Note: 2015 Toyota Sienna shown here.
It seems like style would be a secondary concern for families, but there has been a slow-motion revolution in automotive styling in the past decade, and family vehicles have been touched by it as well. Minivans have long suffered under the “giant box” stigma. The Odyssey and Sienna have found ways around this, utilizing LED lighting, new sheet metal techniques and greenhouse treatments to bring some variety and distinction to their styling. The crossovers go even further, thanks to more freedom in terms of silhouette. The Highlander’s high waist and dramatic front- and rear-end treatments give it a sport station-wagon look, while the Traverse has a more conventional long-hood style. The Honda Pilot is an upright SUV, and Ford’s Flex is one of the most distinctive crossovers, with a classic, long-bodied station wagon style that still incorporates a cavernous interior and raised seating position.

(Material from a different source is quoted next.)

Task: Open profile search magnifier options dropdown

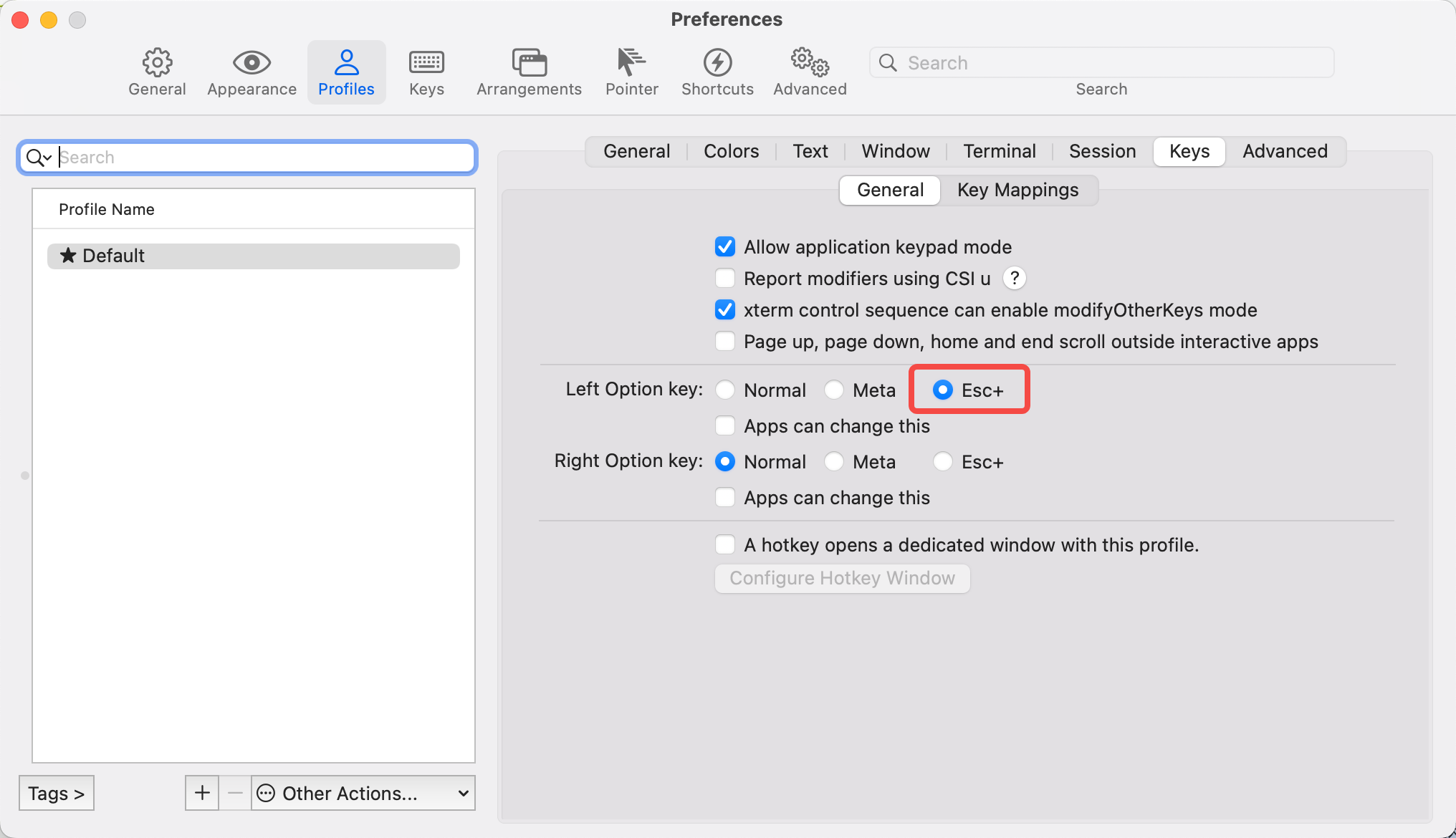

What to look for: Don’t forget the little stuff. Automotive interior designers do some of their best work in family vehicles, sprinkling “surprise and delight” features like special child-watching mirrors, drink coolers, USB charging plugs, spare cupholders, rear-seat climate control and many other amenities all over — don’t forget the Odyssey’s vacuum cleaner. Every minivan and crossover is different in this respect.